Written task » Could you rewrite the stretch from the line containing "Screen dimensions: 2000x1303" through the line containing "click(x=823, y=501)", substituting "tile" for "card", keeping everything else the same and leaving out the picture?

Supplied records »
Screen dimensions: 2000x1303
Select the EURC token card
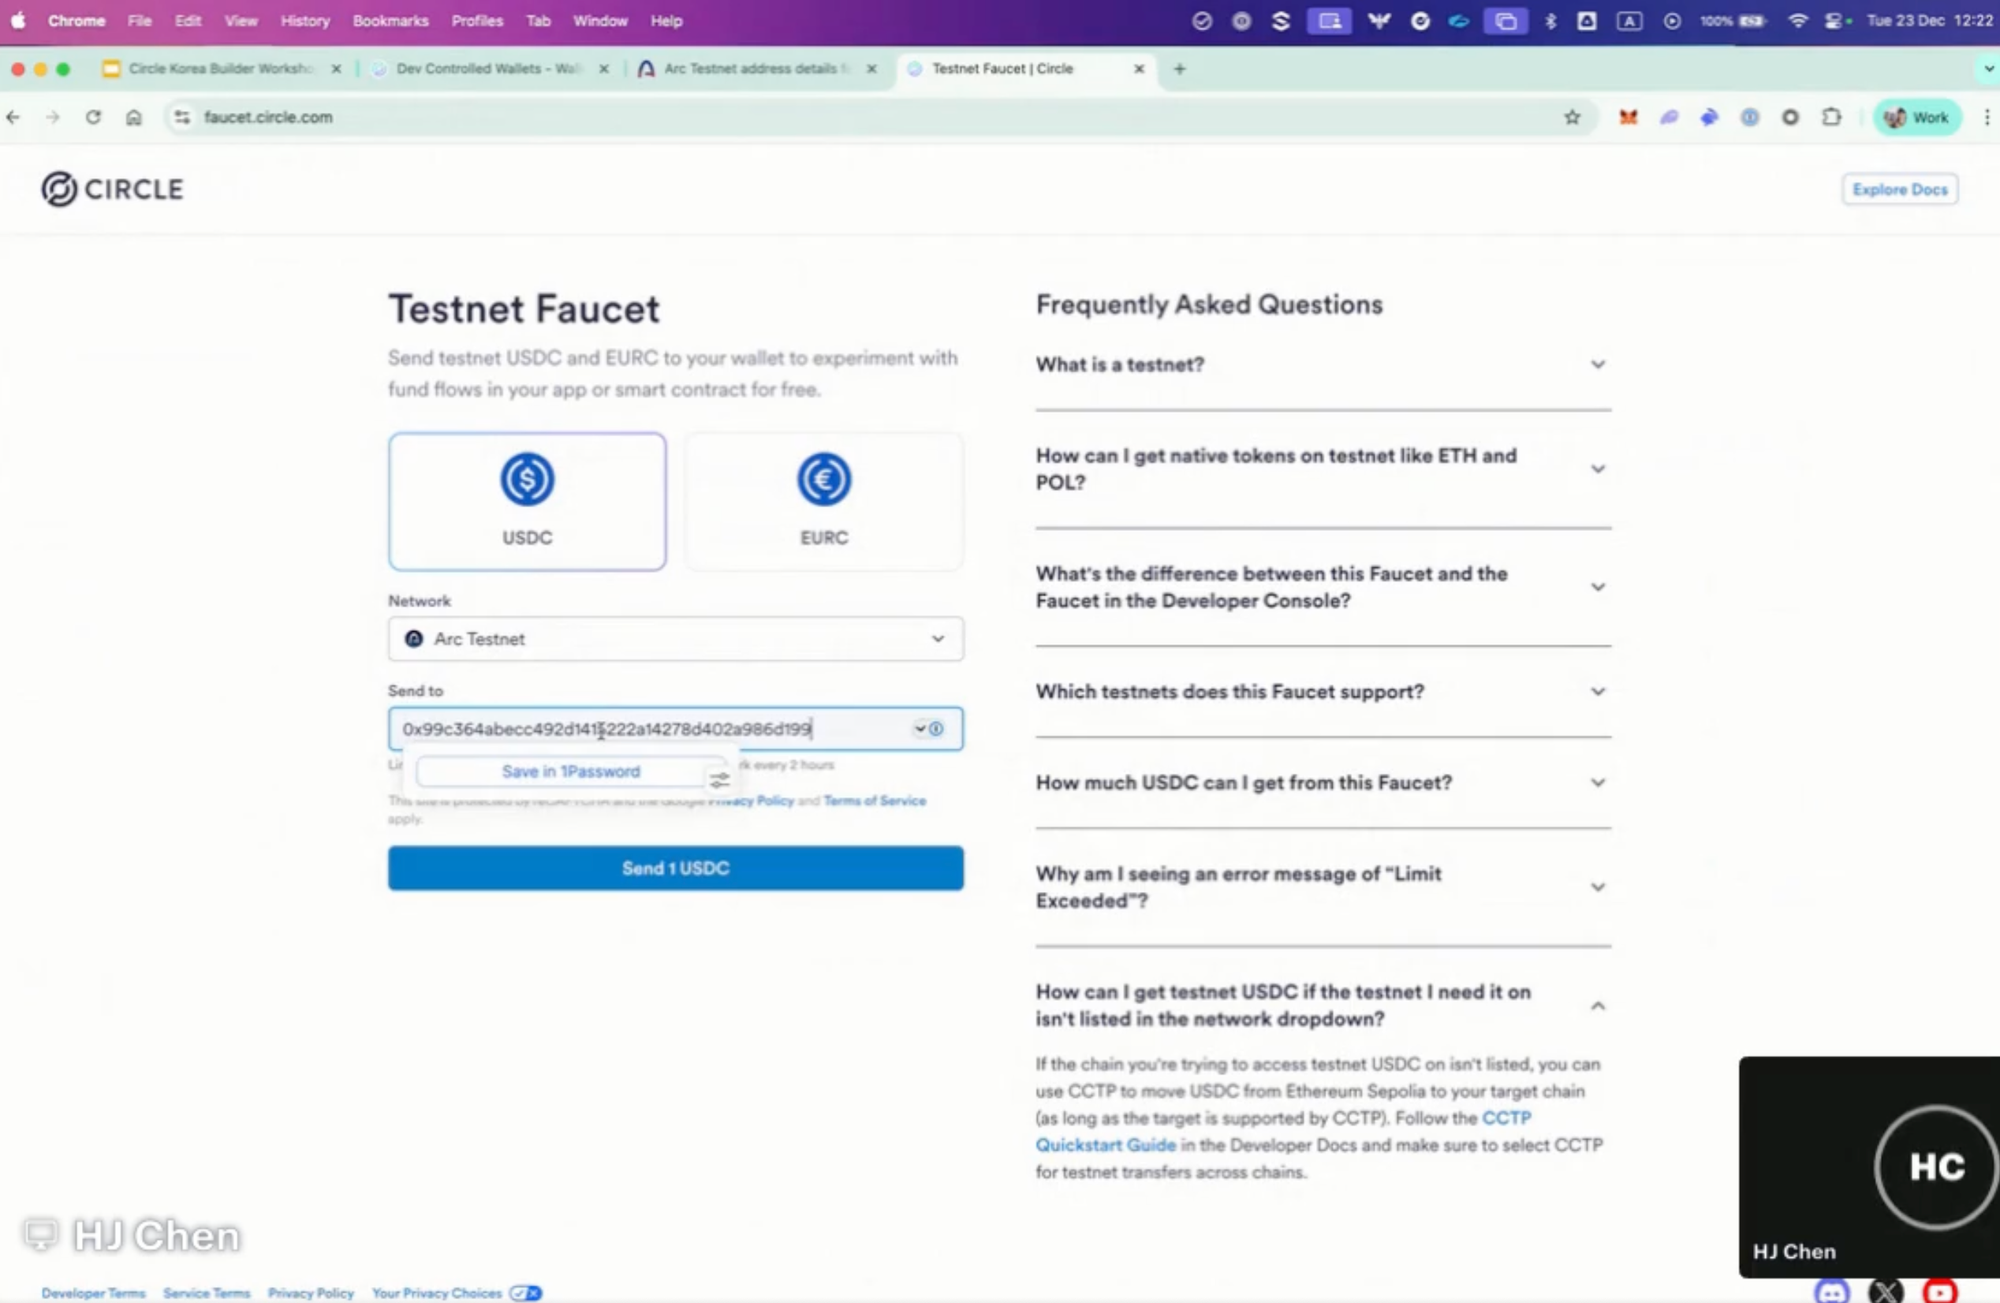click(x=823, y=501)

...

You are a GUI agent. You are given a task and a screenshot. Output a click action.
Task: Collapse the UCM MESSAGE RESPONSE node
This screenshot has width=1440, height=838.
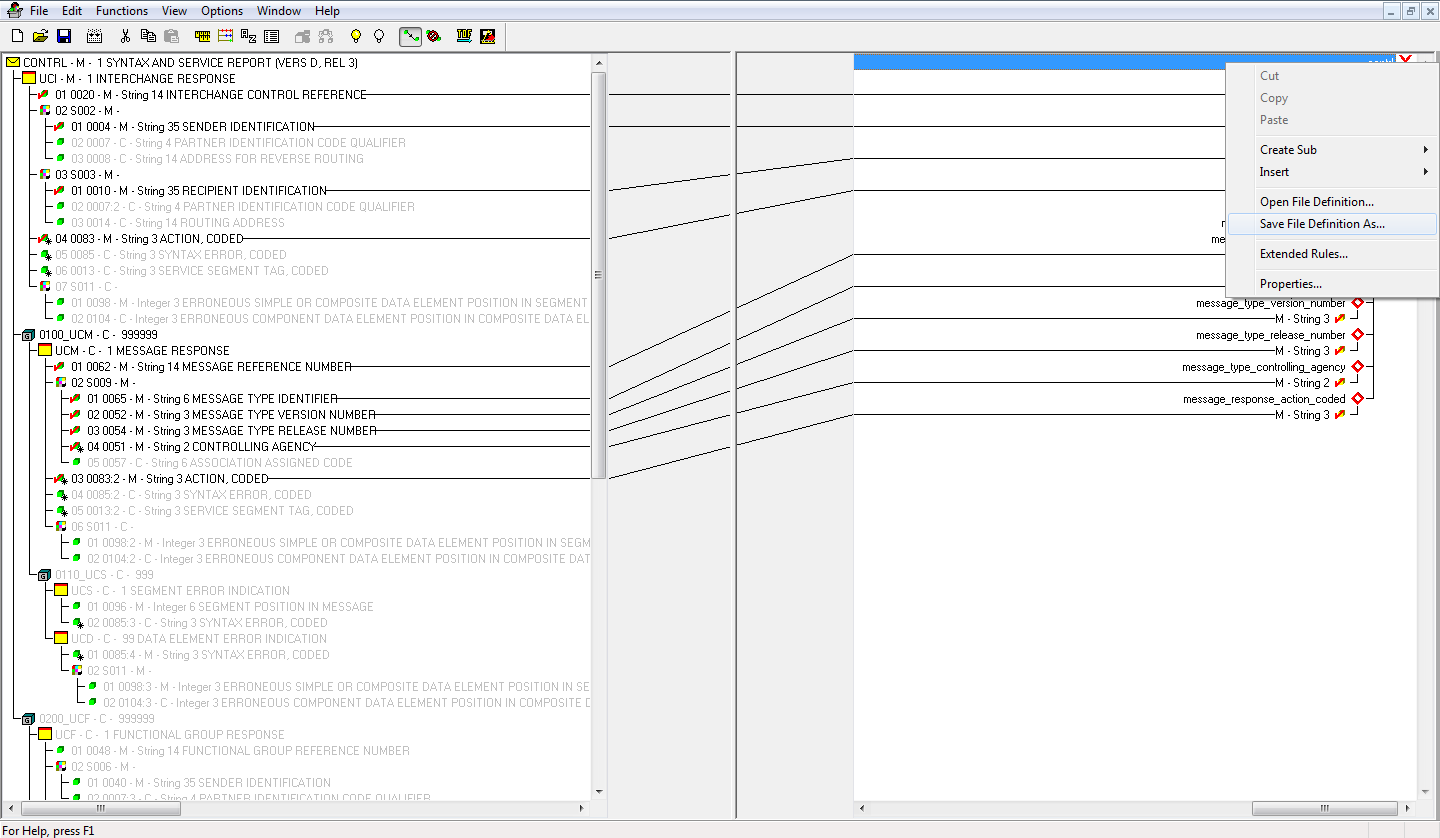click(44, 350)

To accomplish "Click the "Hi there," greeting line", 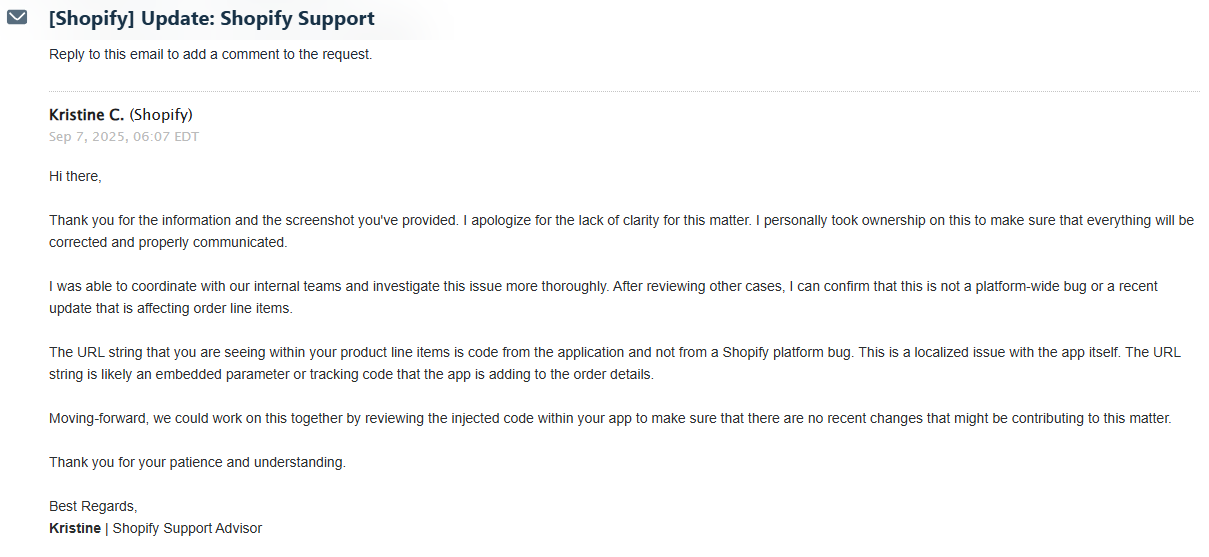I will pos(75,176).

Answer to the task »
Screen dimensions: 2000x1303
Select the EURC token tile
click(x=823, y=501)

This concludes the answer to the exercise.